La voile étant réputée pour ses phases parachutales à taux de chute important, ce que David Barish lui-même m'a confirmé à Saint Hilaire, pour la Coupe Icare j'avais choisi de caler la voile un peu piqueuse au détriment des performances, pour être sûr de passer la falaise sans risquer un départ en phase parachutale devant le thermique, et surtout de ne pas avoir à lancer un parachute de secours devant le public et les caméras.

- Après les réglages en pente-école et quelques mini-vols à Sainte Victoire, j'ai fait 5 petits vols de première mise au point au déco Sud de Saint Hilaire le 25 mai. (Essais filmés par FR3)

- Je suis revenu à Saint Hilaire pour deux grands vols le 13 et le 14 juillet au matin (700 m), avec posé à l'atterrissage officiel, malgré un petit vent contraire de nord-est, mais pas trop de thermiques (vols d'essais filmés par FR3, les sujets TV ont été diffusé 5 ou 6 fois sur FR3).

- J'ai effectué un autre grand vol d'essai à Chamonix, depuis Plan Praz (1000 m), le 15 août vers 11 h, dans les turbulences sous le vent de nord, et sous le thermique. La voile a mal volé, mais n'a pas fermé ni parachuté, je n'aurais pas dû décoller.

- J'ai à nouveau volé à Saint Hilaire, lors de la Coupe Icare : le jeudi avec 3 petits vols au déco sud, puis un grand vol depuis la moquette en fin de matinée. Le vendredi matin, avec un autre grand vol depuis la moquette en fin de matinée, en présence de David Barish. (Vols du jeudi et du vendredi filmés et photographiés).

Pour ces deux vols, j'ai à chaque fois été contré par des petits thermiques un peu secs poussés par un léger vent de nord, coincé en effet bagnard devant la ligne d'ascendances,ce qui m'a rejeté systématiquement dans la combe de Saint Hilaire. Lorsque j'ai réussi à rentrer dans les thermiques avec un vario positif, à chaque fois j'en suis ressorti très vite pour reprendre la degueulante, la voile étant très lente à mettre en virage.
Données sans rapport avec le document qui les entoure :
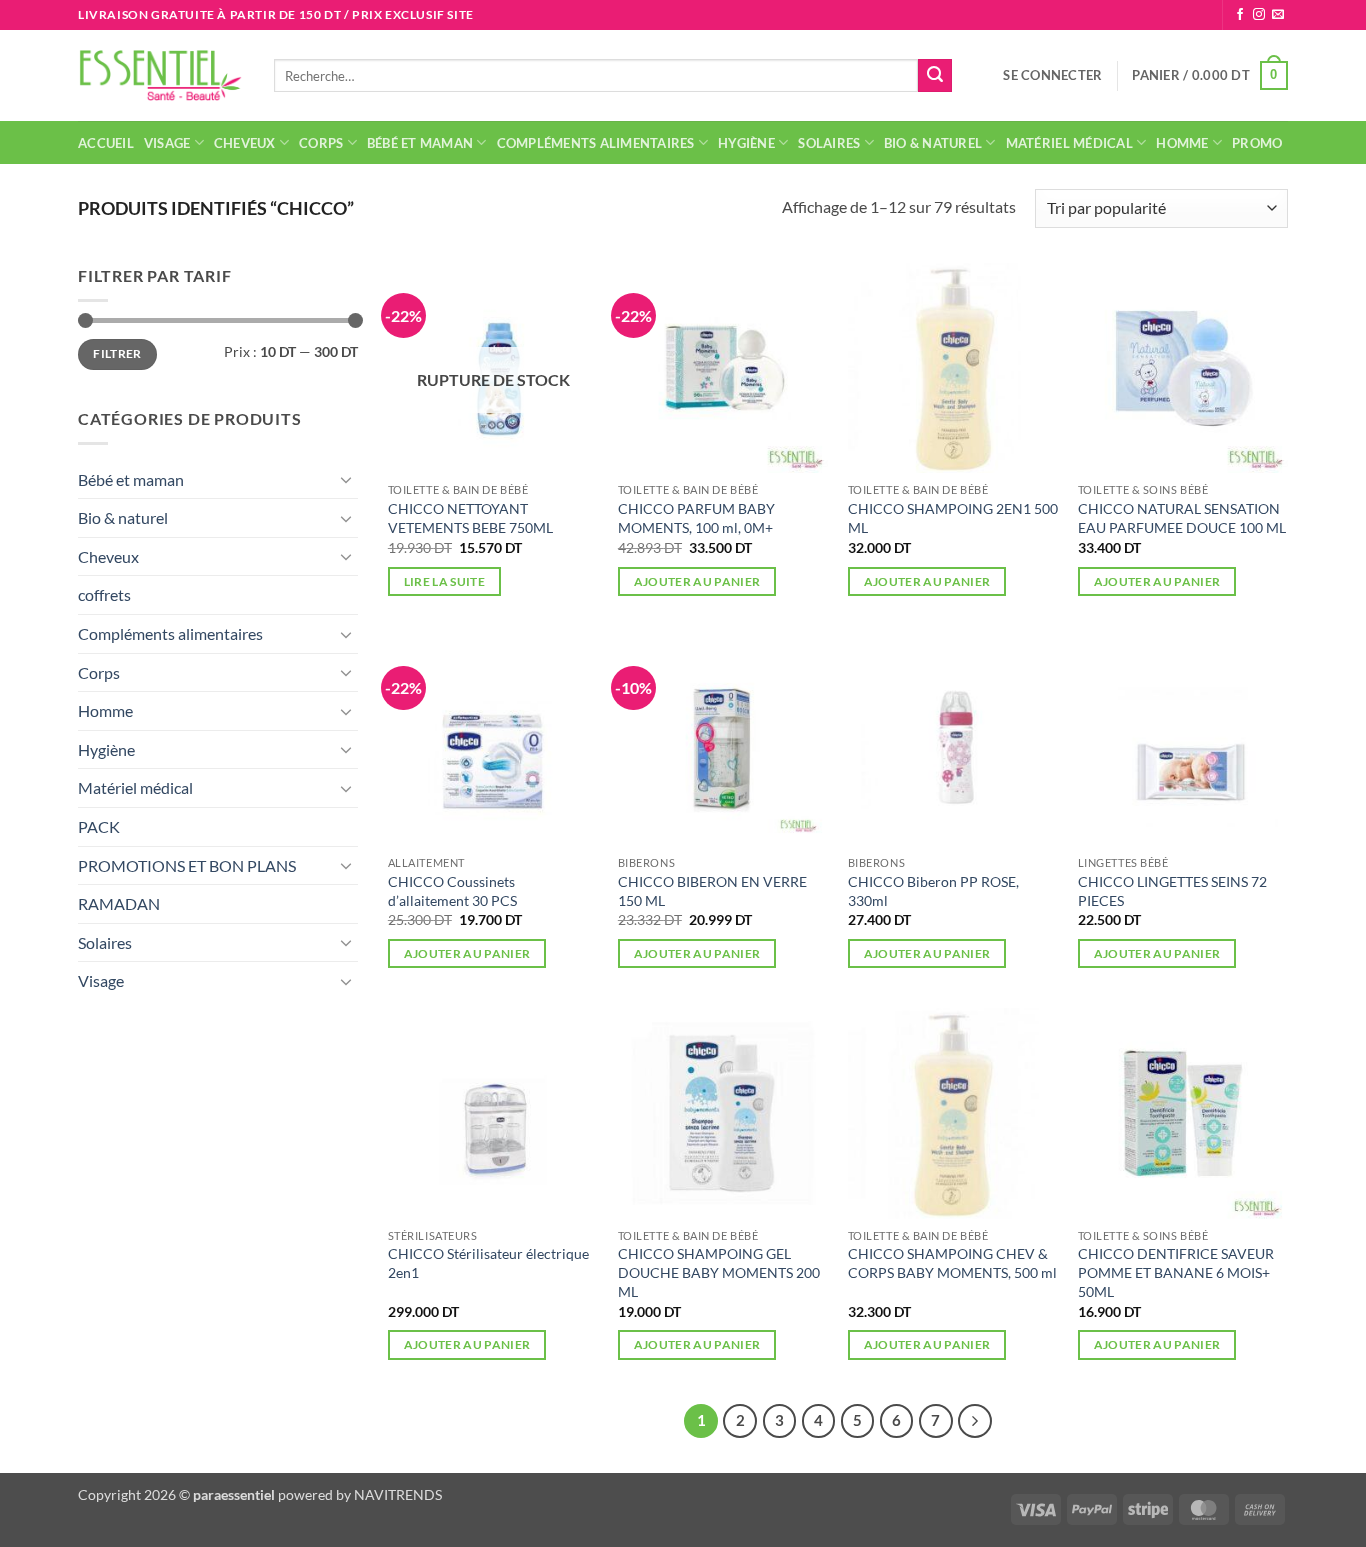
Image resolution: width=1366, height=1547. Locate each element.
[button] (1052, 75)
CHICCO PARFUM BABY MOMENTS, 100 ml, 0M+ (696, 518)
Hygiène (746, 143)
J'ai dû me poser le long de la route, en propriété privée, près des parcs à chevaux. Le problème, c'est que des juments pleines et les poulains s'affolaient à mon arrivée, le propriétaire a demandé que nous arrêtions les vols d'essais si nous n'étions pas capables de garantir un posé hors de chez lui.

Avec Gérard Vieux et l'organisation, afin de limiter les incidents potentiels, nous avons donc convenu de ne pas continuer les vols tant que les conditions météo n'évoluaient pas favorablement pour moi, d'autant que toutes les zones de dégagement ont été transformées en parkings le samedi et le dimanche. J'ai donc présenté la Sailwing au gonflage et phase d'envol, à midi le samedi et le dimanche, avec arrêt à la cassure. Et le gonflage vraiment facile de cette voile en a étonné plus d'un !
A mon sens, c'est sans doute ce gonflage évident qui a fait naturellement de Barish le premier parapentiste, une qualité que n'avaient pas les parachutes concurrents.
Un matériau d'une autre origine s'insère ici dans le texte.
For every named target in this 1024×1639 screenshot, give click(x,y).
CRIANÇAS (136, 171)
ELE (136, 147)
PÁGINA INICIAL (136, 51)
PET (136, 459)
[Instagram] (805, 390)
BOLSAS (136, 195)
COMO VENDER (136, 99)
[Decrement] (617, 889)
En conclusion, la Sailwing a volé à la Coupe Icare, avec au final les premières constatations :
- à trop basse vitesse pour pénétrer efficacement les thermiques, elle se fait rejeter en effet bagnard avec perte d'altitude pénalisante.
- suffisamment saine pour pouvoir la présenter en public sans trop d'inquiétude, ce qui était le but principal pour la Coupe Icare.
- ma Sailwing, trop lente et trop grande, n'aime pas le vent de travers ou arrière au décollage, elle n'aime pas non plus les thermiques, elle ne tourne pas (celle de Barish non plus d'ailleurs...)
- mal réglée, elle vole entre 2,5 et 3 de finesse, à 25 km/h, mais en air calme.

Voilà, vous en savez maintenant autant que moi. Depuis quelques temps je me dis que l'évolution est bien faite, que si les dinosaures ont disparu, ce n'est pas pour rien, et qu'il y avait de bonnes raisons... y compris en ce qui concerne les dinosaures du ciel.

Mais il ne faut pas oublier qu'en 1965, voler entre 2,5 et 3 de finesse en air calme, c'était un exploit, et que cela l'a été aussi pour nous dix ans plus tard lorsque nous avons vu les premières ailes voler !

La Sailwing à la Coupe Icare, c'était d'abord et surtout un acte de mémoire utile.